Historically, North America’s only VCM methodologies for generating carbon credits from CO2 sequestration activities were specifically designed for and limited to EOR. The absence of a methodology for geologic storage was just a symptom of the economic realities of pure geological storage projects – most would just not pencil at previous incentives levels, even with stackable carbon credits. However, the new IRA is a game changer, placing hundreds of millions more tonnes per annum within the realm of potentially economical or marginal. The VCM is ramping up to help projects falling in the ‘uneconomic’ or ‘marginal’ categories to be economic and to de-risk the investments by diversifying the revenue streams. The cost of CCS projects varies widely by industry. Those in hard-to-abate sectors have a particularly high cost of capture to low purity and/or concentration of CO2 streams. Fortunately, there will be at least one, if not two, new VCM methodologies available in the near term that will allow for the creation of voluntary carbon credits from CCS. This opportunity will be particularly advantageous for those in hard-to-abate sectors where the $85 per tonne alone is not enough.

The American Carbon Registry (ACR) is in the process of finalizing its methodology that would allow for carbon credits created from the following activities: geologic storage, direct air capture (DAC), EOR, and bioenergy with CCS (BECCS). We expect the methodology to be available by the end of 2023.

Verra is working with the CCS+ Initiative to develop a series of modules for CCS projects for credit creation in the VCM. Verra has indicated that the first module will allow for crediting of the same activities as under the ACR methodology; however, it needs to be clarified as to whether any negative emissions (i.e., removals) associated with BECCS will be included in the first release.

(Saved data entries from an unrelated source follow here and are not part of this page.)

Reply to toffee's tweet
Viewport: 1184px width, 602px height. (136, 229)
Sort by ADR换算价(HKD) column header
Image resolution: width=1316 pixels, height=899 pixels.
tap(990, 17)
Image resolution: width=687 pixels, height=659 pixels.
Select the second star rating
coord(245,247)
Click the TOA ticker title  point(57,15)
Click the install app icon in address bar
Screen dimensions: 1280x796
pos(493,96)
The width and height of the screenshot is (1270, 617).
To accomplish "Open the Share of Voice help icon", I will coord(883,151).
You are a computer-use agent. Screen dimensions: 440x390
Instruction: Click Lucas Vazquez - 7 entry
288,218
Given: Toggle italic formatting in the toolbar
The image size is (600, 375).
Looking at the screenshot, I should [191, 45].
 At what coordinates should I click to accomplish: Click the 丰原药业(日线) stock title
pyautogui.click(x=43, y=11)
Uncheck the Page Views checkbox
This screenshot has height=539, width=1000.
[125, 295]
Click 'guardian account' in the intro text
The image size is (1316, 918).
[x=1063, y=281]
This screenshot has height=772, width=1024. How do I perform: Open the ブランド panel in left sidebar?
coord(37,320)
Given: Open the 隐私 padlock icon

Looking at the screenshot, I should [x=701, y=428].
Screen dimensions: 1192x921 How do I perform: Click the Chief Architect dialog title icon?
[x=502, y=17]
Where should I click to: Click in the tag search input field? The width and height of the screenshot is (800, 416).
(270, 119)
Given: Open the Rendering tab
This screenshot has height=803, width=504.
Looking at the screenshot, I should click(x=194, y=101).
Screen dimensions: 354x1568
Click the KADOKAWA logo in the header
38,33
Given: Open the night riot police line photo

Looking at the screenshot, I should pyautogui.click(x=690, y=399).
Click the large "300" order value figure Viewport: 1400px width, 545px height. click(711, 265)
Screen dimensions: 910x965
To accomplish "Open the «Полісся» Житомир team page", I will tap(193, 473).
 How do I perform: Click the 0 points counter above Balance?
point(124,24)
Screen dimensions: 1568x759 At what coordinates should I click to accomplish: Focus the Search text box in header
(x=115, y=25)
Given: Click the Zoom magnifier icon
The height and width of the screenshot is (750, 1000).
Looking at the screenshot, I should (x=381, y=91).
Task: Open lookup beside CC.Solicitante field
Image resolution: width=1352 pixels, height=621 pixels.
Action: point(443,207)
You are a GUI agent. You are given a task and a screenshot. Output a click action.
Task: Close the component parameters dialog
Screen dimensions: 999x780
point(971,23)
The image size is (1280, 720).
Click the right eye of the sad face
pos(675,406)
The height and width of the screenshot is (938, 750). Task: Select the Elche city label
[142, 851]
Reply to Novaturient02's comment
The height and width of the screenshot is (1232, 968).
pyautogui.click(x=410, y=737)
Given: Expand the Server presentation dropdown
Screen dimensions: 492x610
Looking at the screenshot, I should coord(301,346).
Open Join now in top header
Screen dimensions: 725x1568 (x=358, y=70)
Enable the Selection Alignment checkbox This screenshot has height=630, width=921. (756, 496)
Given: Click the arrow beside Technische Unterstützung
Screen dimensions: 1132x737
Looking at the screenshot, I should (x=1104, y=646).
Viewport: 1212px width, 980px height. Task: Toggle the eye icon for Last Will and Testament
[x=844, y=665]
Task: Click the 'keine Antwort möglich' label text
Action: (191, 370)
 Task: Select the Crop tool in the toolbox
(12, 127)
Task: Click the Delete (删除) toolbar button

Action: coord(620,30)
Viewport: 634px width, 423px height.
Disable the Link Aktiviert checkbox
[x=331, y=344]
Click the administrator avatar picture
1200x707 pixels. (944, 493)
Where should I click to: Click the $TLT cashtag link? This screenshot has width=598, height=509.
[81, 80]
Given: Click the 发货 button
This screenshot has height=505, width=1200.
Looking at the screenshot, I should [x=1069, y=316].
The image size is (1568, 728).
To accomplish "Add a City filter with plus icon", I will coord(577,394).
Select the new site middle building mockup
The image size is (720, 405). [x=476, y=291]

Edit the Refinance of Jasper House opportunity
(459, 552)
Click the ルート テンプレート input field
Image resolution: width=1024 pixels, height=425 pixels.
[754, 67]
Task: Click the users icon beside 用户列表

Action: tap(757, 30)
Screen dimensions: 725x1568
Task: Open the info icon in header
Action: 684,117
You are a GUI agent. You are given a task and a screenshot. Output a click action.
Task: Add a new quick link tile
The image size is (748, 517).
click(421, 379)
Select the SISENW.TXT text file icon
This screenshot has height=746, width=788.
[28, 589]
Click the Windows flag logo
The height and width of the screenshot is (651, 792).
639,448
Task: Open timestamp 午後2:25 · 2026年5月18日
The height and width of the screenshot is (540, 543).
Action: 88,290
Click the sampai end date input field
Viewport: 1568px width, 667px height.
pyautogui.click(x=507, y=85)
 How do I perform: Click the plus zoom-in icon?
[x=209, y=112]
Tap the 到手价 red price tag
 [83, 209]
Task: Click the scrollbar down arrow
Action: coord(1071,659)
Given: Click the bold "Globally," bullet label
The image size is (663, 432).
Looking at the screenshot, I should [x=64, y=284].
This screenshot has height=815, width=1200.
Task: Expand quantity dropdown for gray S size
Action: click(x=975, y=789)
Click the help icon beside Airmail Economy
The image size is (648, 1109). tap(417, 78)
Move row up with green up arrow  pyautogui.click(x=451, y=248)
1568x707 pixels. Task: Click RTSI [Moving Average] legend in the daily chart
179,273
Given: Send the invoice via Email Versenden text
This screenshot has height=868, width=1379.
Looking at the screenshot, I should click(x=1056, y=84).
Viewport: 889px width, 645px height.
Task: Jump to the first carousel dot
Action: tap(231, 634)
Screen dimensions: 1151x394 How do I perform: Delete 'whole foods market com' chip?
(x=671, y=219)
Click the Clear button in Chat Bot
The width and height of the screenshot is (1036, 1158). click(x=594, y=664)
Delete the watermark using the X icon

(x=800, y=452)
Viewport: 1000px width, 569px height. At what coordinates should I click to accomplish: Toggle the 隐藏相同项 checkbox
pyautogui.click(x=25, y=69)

For organizations at various stages in the CCS project development journey, it will be necessary to understand all the potential revenue streams associated with the project, including voluntary carbon credits as well as other value-creation opportunities in low-carbon fuel markets, compliance markets, and additional government grants and funding and the associated value, risks, challenges, and optimization opportunities. It is also important to understand how utilizing the VCM fits within the broader organizational strategy, emission reduction targets, and a product’s value in the market (i.e., green premiums).



[
1]  McKinsey & Company, Scaling the CCUS Industry to Achieve Net-Zero Emissions
[2]  Intergovernmental Panel on Climate Change (IPCC), Carbon Dioxide Capture and Storage
[3]  Oil Change International, Open Letter to US and Canadian Governments



About the Author

Jessica Campbell, Director of Energy Innovations, leads ClimeCo’s CCS and Low Carbon Fuels Program. She is passionate about the power of utilizing environmental markets to expedite decarbonization goals and supporting our clients through the energy transition.       

 

What is the role of the IC-VCM?

What is the role of the IC-VCM?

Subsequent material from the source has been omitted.